MATERIAL PROVIDED –
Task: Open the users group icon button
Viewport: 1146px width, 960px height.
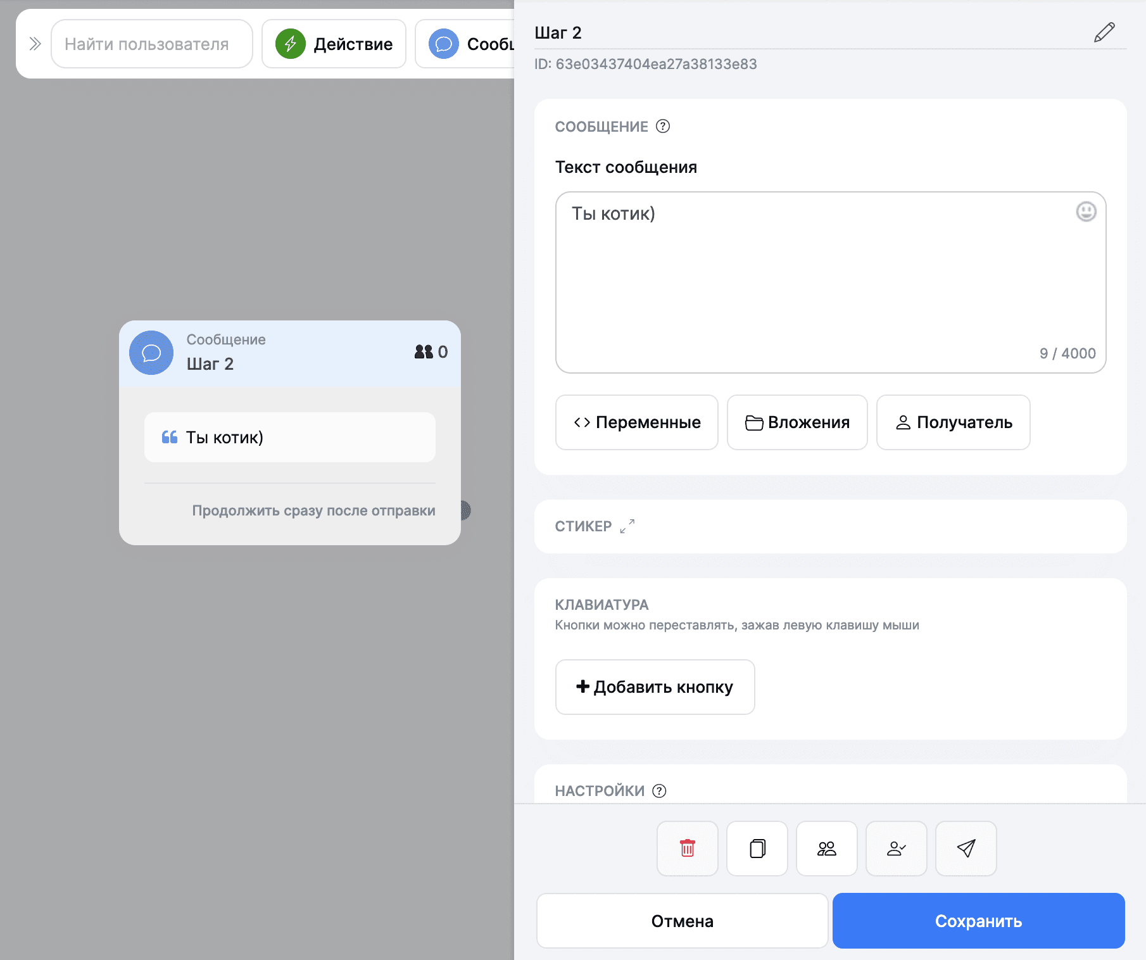Action: 826,849
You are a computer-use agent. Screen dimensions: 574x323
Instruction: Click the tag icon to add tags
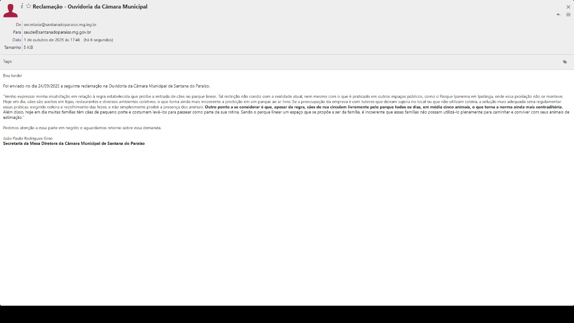point(565,62)
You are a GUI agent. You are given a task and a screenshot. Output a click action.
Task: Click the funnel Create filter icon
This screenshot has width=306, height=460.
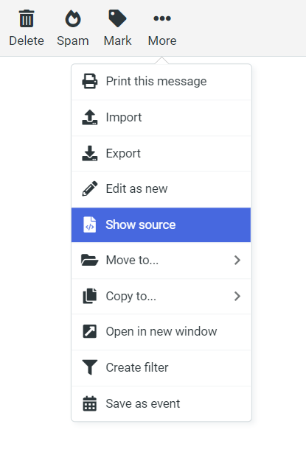coord(90,367)
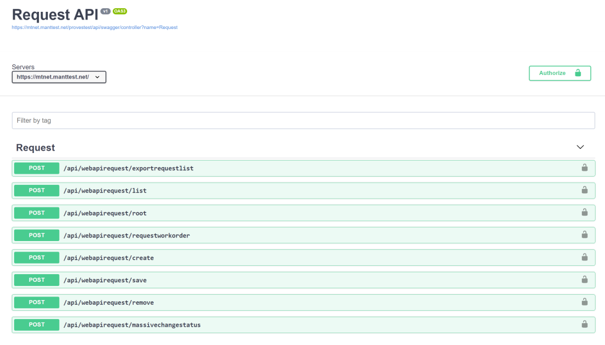605x345 pixels.
Task: Click the Authorize button
Action: click(560, 73)
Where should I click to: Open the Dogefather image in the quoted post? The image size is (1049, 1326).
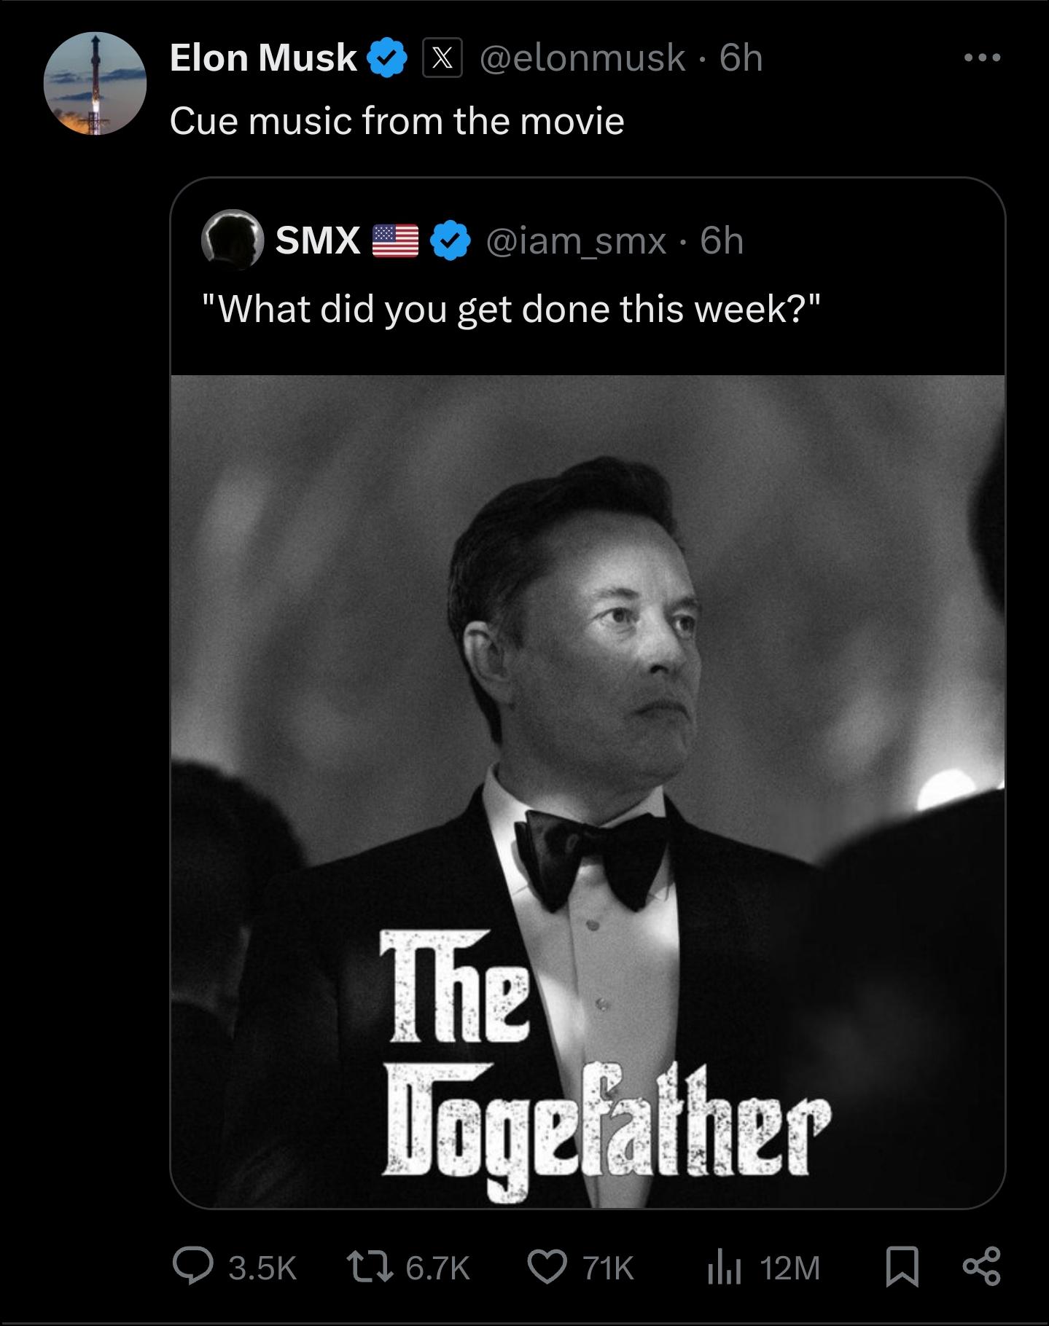588,791
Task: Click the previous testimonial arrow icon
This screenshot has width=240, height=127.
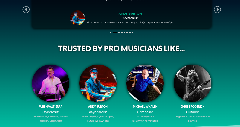Action: pyautogui.click(x=26, y=10)
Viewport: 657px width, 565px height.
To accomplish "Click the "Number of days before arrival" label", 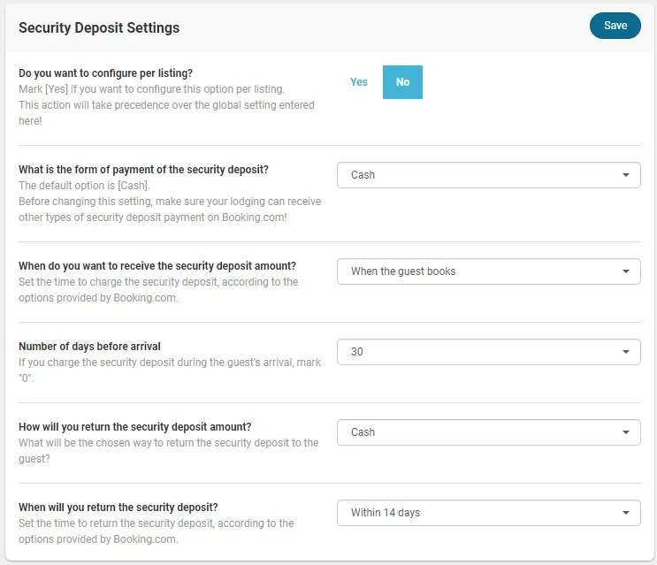I will pos(89,347).
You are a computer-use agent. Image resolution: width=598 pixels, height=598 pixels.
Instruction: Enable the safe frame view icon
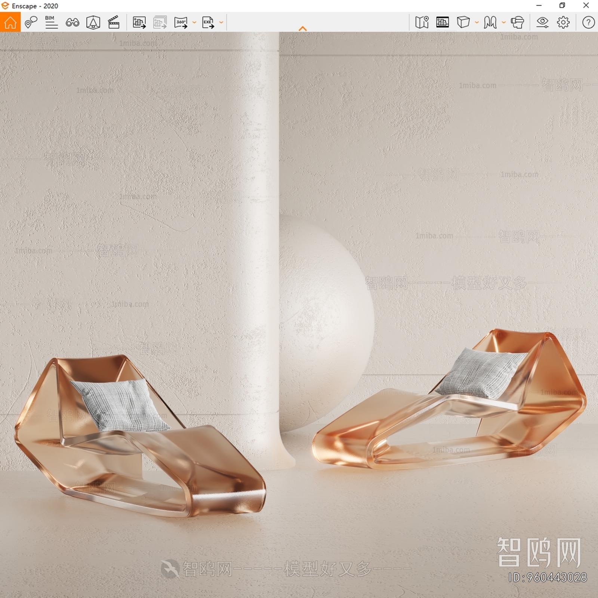point(93,22)
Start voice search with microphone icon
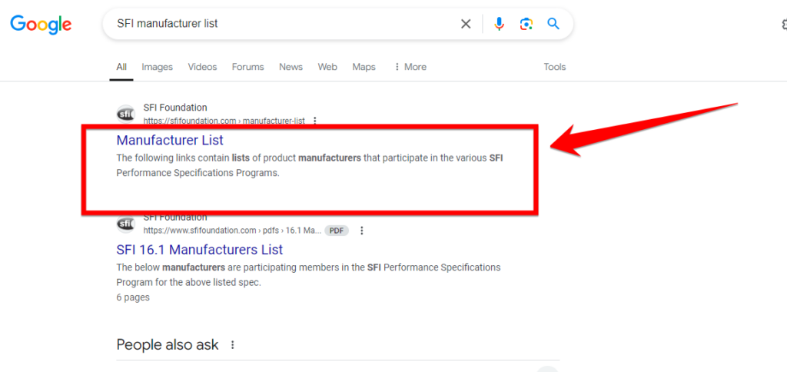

THE EXERCISE –
Rescale the listing from the line containing "You are a computer-use agent. Image" through the end of the listing: reproduce those lines, requests included, with each click coordinate in the answers multiplied by 1.65 and rounded to the nearest whole number (halves round up). Leave the pictures out.

TASK RESULT –
You are a computer-use agent. Image resolution: width=598 pixels, height=598 pixels.
Instruction: Enable the safe frame view icon
point(153,36)
Start voice search with microphone icon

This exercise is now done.